High-Performance Computing usually happens in HPC data centers on compute clusters consisting of powerful machines. However, depending on the nature of an HPC workflow and how many other users are accessing a compute cluster in parallel, such a data center might not be able to optimally serve all users. Instead of expanding the data center, it could instead form a compute continuum with other computing resources such as cloud and edge computers. Together these constitute a heterogeneous cluster that is able to serve many more use cases than a data center alone can.

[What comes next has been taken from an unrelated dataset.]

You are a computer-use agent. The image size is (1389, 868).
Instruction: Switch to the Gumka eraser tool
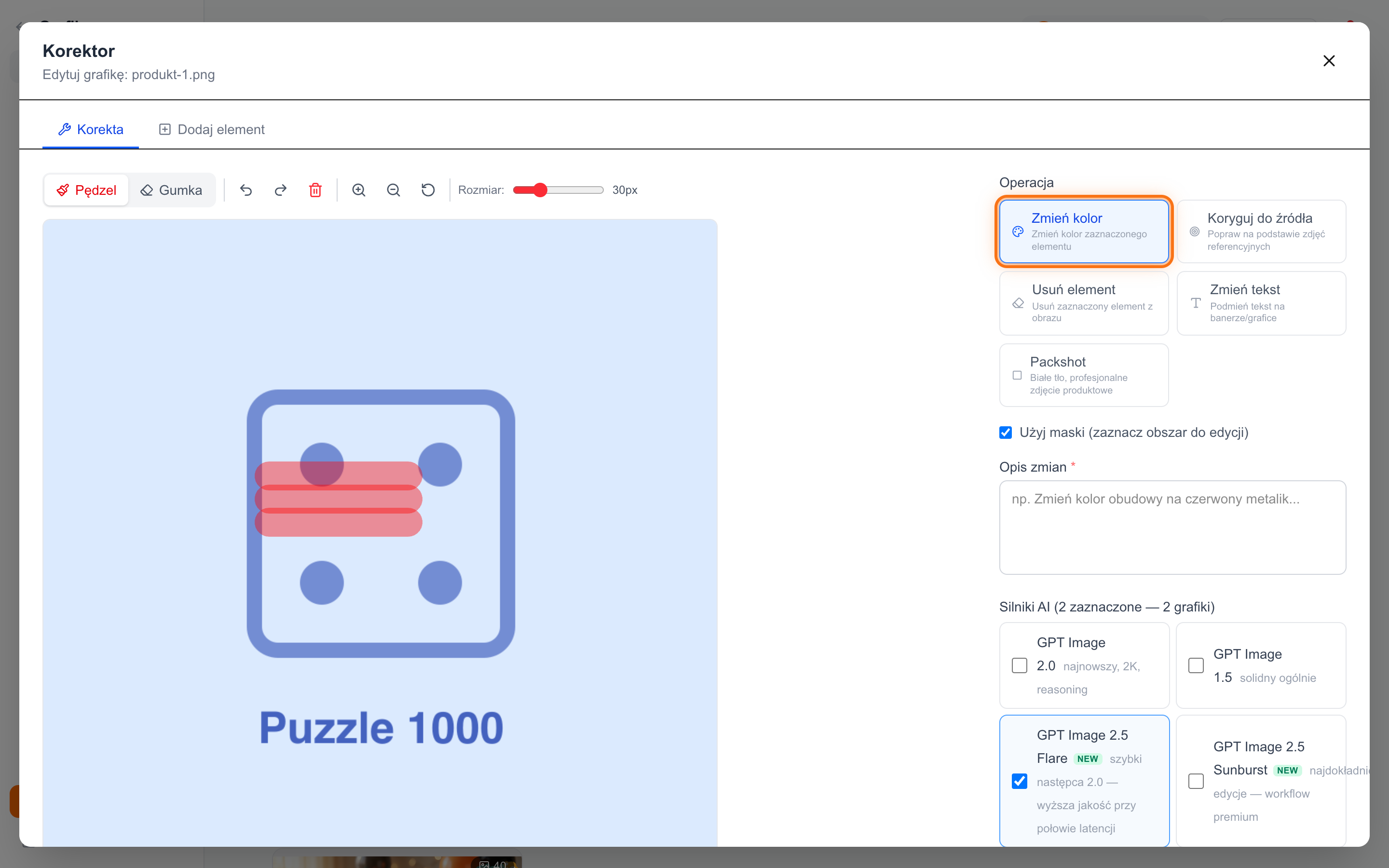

This brings another challenge: The dynamic management of such a compute cluster to ensure that the placement of HPC jobs, workloads, and data is optimized. The two main issues here are modeling the state of the system, including information on the network speed, as well as, making as close to optimal decisions on the placement of jobs and data in real-time as possible. The network model needs to be able to indicate the available bandwidth between any two nodes while still being scalable for thousands of compute nodes and being able to dynamically update itself when the system topology changes. Optimal placement of workloads is considered to be an NP-complete problem such that even with smart mathematical algorithms, it is not possible to quickly find optimal decisions for large clusters. Instead, a compromise is needed, trading optimal for near-optimal and using heuristic and machine learning algorithms that are able to compute more quickly even on scale.

The successful design and implementation of such a system would enable use cases such as the live processing of data from edge nodes using cloud and data center resources, while also actively optimizing where said data is stored and processed. Furthermore, it also enables HPC jobs, running on a data center, to dynamically include cloud and edge nodes to temporarily increase their compute capacity. By stretching and distributing workflows as well as storage across arbitrary devices, the compute continuum is able to utilize said devices for data input, processing, and storage.

We call this concept Organic HPC as such a system would dynamically adjust itself to a changing hardware landscape as if it were alive.

Thus, Organic HPC describes a system comprised of various heterogeneous components potentially spanning multiple locations including data centers with HPC resources and cloud and edge in which compute jobs consisting of many tasks are automatically and dynamically distributed across the available hardware resources according to their performance characteristics.